Security & data protection
Last updated: June 2026
Compliance teams need to know exactly what happens to an invoice when it hits our API. Here is a plain, accurate account — including what we have not done yet. We would rather under-claim than oversell.
Invoices are processed in memory, never stored
When you call the validation or generation endpoint, the invoice XML is parsed and checked in memory to produce a report, then discarded. We do not persist invoice documents or their line-item contents. We retain only non-sensitive metadata — document format, validity, rule counts and timing — for usage metering, analytics and abuse prevention.
Encryption in transit
All API and dashboard traffic is served over HTTPS (TLS).

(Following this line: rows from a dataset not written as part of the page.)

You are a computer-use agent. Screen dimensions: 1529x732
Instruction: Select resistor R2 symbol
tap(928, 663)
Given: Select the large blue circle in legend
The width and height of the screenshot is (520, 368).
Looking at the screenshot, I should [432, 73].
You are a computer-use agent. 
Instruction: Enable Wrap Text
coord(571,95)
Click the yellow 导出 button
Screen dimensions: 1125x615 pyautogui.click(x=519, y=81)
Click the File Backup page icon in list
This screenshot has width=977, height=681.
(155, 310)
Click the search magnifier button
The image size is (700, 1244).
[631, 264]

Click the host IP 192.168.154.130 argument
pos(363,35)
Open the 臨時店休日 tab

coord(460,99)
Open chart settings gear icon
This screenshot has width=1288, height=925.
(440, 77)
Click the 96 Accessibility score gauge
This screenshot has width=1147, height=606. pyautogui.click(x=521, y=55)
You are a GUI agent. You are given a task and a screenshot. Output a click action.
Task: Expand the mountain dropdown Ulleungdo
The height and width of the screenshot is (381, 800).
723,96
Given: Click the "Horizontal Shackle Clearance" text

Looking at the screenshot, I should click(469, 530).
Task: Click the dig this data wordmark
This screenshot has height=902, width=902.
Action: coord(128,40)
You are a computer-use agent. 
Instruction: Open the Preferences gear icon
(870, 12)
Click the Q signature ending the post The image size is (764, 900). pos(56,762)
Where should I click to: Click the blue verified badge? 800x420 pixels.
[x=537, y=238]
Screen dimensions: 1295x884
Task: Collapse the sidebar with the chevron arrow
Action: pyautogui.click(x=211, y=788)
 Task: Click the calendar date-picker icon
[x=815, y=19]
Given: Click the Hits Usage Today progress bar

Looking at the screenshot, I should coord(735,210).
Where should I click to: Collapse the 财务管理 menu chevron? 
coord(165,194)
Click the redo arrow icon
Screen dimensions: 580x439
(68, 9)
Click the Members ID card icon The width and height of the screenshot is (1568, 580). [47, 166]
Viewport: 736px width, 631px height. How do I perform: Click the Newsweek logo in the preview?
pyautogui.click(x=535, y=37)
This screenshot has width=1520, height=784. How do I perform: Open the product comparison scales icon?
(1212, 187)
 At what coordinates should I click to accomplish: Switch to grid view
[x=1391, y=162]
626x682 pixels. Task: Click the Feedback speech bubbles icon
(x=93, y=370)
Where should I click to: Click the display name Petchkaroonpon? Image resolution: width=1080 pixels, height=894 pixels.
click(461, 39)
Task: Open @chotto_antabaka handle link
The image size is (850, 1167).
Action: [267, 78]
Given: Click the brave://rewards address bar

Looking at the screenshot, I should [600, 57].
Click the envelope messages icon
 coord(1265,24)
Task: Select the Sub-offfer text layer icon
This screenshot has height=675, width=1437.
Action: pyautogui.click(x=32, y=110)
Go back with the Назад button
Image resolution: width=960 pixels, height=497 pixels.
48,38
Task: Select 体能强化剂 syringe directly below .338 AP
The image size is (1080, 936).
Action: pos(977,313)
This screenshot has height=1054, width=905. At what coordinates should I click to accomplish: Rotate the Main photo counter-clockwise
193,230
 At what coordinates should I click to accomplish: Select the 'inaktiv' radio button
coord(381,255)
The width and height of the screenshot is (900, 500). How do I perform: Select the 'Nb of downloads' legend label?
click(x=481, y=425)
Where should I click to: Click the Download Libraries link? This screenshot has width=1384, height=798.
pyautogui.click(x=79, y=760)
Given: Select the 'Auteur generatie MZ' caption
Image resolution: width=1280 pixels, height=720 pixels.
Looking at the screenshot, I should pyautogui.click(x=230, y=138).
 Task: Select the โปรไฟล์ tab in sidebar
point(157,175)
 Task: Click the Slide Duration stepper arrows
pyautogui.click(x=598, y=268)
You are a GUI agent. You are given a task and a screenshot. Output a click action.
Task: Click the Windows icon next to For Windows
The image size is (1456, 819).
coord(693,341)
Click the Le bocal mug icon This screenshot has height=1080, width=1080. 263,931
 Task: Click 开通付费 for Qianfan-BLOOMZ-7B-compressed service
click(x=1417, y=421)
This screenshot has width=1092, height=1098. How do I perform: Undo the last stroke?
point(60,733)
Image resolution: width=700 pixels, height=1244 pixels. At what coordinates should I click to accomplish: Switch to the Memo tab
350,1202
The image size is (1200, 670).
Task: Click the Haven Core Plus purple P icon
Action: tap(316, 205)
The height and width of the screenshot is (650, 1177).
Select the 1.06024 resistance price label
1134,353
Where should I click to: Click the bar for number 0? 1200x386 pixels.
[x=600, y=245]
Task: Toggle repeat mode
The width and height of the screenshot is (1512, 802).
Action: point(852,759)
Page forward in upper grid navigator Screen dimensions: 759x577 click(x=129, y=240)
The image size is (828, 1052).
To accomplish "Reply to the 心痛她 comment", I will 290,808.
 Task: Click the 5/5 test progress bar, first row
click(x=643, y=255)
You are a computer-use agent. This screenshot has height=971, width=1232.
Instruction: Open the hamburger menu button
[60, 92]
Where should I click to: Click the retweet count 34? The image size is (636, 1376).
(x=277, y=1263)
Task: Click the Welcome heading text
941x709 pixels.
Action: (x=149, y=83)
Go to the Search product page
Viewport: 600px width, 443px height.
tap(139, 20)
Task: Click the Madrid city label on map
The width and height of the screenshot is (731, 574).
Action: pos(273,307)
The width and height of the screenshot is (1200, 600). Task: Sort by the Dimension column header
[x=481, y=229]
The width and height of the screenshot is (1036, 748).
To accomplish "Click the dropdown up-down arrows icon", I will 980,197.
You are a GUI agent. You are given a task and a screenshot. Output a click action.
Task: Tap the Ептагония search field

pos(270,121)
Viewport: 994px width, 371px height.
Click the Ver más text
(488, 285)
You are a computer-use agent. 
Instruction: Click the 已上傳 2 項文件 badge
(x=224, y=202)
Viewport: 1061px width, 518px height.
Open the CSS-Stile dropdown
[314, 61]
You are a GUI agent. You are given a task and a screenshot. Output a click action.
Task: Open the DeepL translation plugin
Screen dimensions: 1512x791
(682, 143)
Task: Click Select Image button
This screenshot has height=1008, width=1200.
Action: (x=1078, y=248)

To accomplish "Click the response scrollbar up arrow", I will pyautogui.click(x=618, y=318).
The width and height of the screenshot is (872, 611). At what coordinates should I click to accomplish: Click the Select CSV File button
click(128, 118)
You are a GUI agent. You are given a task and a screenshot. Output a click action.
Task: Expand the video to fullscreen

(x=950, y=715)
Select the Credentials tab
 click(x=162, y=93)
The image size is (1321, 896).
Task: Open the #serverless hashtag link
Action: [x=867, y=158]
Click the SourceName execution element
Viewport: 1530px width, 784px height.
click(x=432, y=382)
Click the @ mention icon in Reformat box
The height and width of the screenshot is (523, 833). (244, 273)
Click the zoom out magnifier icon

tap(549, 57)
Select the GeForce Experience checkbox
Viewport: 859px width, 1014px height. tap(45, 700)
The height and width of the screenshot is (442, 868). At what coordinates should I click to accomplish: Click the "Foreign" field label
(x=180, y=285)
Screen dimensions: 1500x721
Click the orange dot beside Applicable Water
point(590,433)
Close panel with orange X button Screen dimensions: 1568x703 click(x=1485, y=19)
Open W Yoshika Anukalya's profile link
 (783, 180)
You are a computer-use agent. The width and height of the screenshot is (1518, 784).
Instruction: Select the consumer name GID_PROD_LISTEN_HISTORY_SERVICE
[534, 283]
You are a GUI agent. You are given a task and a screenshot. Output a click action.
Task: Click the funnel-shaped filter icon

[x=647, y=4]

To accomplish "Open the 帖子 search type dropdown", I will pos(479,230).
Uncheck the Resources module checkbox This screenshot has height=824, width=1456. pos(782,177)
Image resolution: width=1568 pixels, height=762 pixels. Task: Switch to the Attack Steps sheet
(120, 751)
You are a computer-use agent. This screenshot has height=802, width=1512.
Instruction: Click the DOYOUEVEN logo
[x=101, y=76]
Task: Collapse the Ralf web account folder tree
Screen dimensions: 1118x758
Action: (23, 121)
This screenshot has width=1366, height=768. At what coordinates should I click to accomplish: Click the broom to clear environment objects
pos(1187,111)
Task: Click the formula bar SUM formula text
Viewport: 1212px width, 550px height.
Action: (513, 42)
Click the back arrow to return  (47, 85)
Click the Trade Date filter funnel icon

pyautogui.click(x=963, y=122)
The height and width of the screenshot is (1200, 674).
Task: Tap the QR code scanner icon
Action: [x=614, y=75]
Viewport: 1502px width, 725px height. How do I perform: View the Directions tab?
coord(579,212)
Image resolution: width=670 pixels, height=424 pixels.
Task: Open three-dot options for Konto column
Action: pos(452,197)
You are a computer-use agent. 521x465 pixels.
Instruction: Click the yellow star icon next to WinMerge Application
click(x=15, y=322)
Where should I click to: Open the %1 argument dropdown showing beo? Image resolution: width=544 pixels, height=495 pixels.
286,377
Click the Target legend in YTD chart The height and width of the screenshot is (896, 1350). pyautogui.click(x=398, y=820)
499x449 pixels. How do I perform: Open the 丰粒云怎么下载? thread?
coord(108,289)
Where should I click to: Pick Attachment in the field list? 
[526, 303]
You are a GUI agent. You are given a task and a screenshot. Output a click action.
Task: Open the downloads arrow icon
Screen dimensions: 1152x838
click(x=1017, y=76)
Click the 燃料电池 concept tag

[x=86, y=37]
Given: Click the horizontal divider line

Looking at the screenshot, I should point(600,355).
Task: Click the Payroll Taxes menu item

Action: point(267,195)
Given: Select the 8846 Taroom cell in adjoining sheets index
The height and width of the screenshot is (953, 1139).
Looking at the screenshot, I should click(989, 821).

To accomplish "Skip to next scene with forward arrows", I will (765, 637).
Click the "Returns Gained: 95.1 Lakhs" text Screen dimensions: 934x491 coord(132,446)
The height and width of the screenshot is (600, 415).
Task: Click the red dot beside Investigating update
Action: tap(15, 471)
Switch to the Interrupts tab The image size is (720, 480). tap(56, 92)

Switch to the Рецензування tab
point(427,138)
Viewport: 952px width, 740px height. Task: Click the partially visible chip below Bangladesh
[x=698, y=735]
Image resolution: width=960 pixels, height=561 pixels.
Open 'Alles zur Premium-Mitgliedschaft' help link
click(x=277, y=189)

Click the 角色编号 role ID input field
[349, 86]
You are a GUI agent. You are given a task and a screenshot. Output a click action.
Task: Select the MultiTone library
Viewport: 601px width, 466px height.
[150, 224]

API keys are transmitted as bearer tokens and must only be used server-side.
API key handling
API keys are stored only as a bcrypt hash of the secret plus a non-secret lookup token — we cannot recover your full key after it is shown to you once. If a key is exposed, you can revoke and rotate it from the dashboard immediately.
Data residency & subprocessors
The service runs on Vercel (application/serverless functions) and Supabase (PostgreSQL and authentication). Account data and validation metadata are held in our Supabase project. We do not sell personal data and do not share it beyond the subprocessors needed to run the service. If you require a specific EU data region or a Data Processing Agreement, contact us.
GDPR
InvoiceHub is built to support GDPR obligations: data minimisation (we keep metadata, not invoices), the right to access and deletion of account data, and a documented privacy policy. Submit data-subject requests through our contact form.
Standards we validate against
Validation uses the official CEN EN 16931 Schematron (validation artifacts v1.3.16) — the same published business-rule set used by tax authorities and Peppol access points — so results carry the exact BR-* identifiers. We never report an unchecked document as valid.
What we have not done yet (honestly)
We do not currently hold SOC 2 or ISO 27001 certification, and InvoiceHub is not itself a Peppol Access Point. These are on our roadmap as the product matures. We would rather tell you that than imply a certification we do not have. If a procurement process requires specific attestations, get in touch and we will share our current posture and timeline.
Reporting a vulnerability
Found a security issue? Please report it through our contact form with the details and steps to reproduce. We will acknowledge responsible disclosures and work with you on a fix.